Das Unternehmen Dornröschen /HauptwachtmeisterMühlen-schulte erinnert sich dunkel / Der Kahle Otto hat wieder einmal Durst / Was soll das Klavier in der Luft? / Kommissar Steinbeiß packt die Koffer / Zirkus Stilke gastiert in Glasgow und London.
In der Nacht, die diesem Tag folgte, geschah ein Aufsehen erregender Überfall. Er vollzog sich lautlos. Die Täter entkamen unerkannt. Sie raubten weder Geld noch Pelze oder Juwelen. Sie raubten zwei Gefangene. Sie überfielen kein Schmuckgeschäft und kein Bankgebäude. Sie überfielen das Untersuchungsgefängnis.
Das war natürlich eine bodenlose Frechheit. Doch außerdem war es etwas Neues. Und Presse, Funk und Tagesschau knöpften sich die Neuigkeit gründlich vor. Aber das war später und überhaupt zu spät. Man konnte nur noch lachen oder schimpfen.
Der Polizeipräsident schimpfte. Der Gefängnisdirektor trat von seinem Posten zurück. Und Kriminalkommissar Steinbeiß ließ sich beurlauben. Aber was half’s? Die Polizei fühlte sich bis auf die Knochen blamiert.
Dabei hatte der Gefängnisdirektor den Überfall immerhin als Erster entdeckt. Allerdings, schätzungsweise, sechs bis sieben Stunden danach. Aber das war nicht seine Schuld. Denn Doktor Heublein, so hieß er, wohnte ja nicht im Gefängnis, sondern in einem Vorort der Stadt.
Es wird am besten sein, wenn ich alles der Reihe nach erzähle. Das ist noch immer die richtige Methode. Neu ist sie nicht, nein. Doch wozu auch? Neues muss nicht immer richtig und Richtiges muss nicht immer neu sein.
Also: Herr Doktor Heublein fuhr, wie jeden Morgen, Punkt acht Uhr am Gefängniseingang vor und hupte dreimal, damit man ihm das Tor aufschließe. Aber es öffnete niemand. Er wartete und hupte wieder. Nichts rührte sich. Das war noch nie vorgekommen.
Wütend kletterte er aus dem Wagen, stellte sich auf die Zehenspitzen und blickte durch das vergitterte Fenster in die Wachstube. Zunächst verschlug es ihm die Sprache. Dann sagte er zu sich selbst: »So etwas gibt’s doch gar nicht.« Er trommelte mit der Hand gegen die Scheibe. »Witschoreck!«, rief er. »Was fällt Ihnen eigentlich ein?«
Wachtmeister Witschoreck saß vorm Schreibtisch und schlief. Neben seinem Stuhl lag die Schäferhündin Diana und schlief. Da half kein Trommeln.

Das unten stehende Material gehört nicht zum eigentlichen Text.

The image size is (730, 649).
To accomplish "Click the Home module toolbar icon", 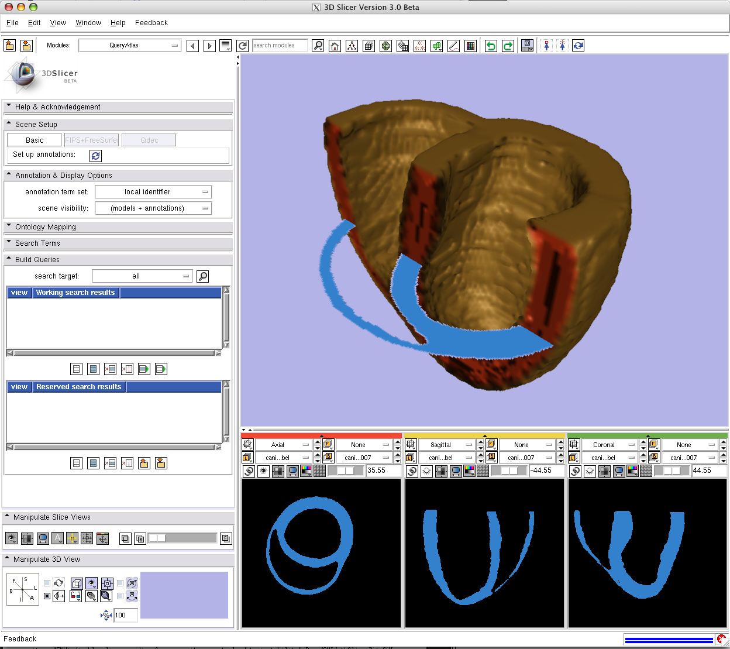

Doktor Heublein rannte zum Tor und schlug mit den Fäusten dagegen. Knarrend bewegte sich der eine eiserne Torflügel. Heublein hörte, wie drinnen der schwere Schlüsselbund klapperte. Um alles in der Welt, sein Gefängnis war nicht abgeschlossen! Er warf sich mit letzter Kraft gegen das massive Tor, bis es so weit aufging, dass er zitternd in den Hof wanken konnte. Dann schob er den Torflügel zu, drehte den Schlüssel im Schloss um und wollte gerade ein bisschen aufatmen. Doch daraus wurde nichts.
Denn er erblickte zwar den Hauptwachtmeister Mühlenschulte, der den Schäferhund Pluto an der Stahlkette hielt, aber sie erblickten ihn nicht. Sie lagen friedlich am Boden und schliefen.
Doktor Heublein ging knieweich über den Hof zum Gefängnisbau hinüber. Ihm sträubten sich die Haare. Auch diese Tür stand offen! Er schlich durch die Korridore. Er stieg von Stockwerk zu Stockwerk. Es war überall dasselbe. Die Gefangenen schliefen. Die Gefängniswärter schliefen. Die Krankenschwester in der Ambulanz schlief. Die Köchin und ihre Lehrmädchen schliefen. Der Heizer und sein Wellensittichpärchen schliefen. Und es schliefen sogar die Fliegen an der Wand.
Doktor Heublein rief in seiner Verzweiflung den Polizeipräsidenten an und berichtete stotternd die unheimliche Neuigkeit. Der Präsident brüllte in den Apparat: »Solche Märchen können Sie Ihrer Frau Großmutter unterm Christbaum erzählen!« Aber er begann nachzudenken. Vielleicht war es gar kein Märchen?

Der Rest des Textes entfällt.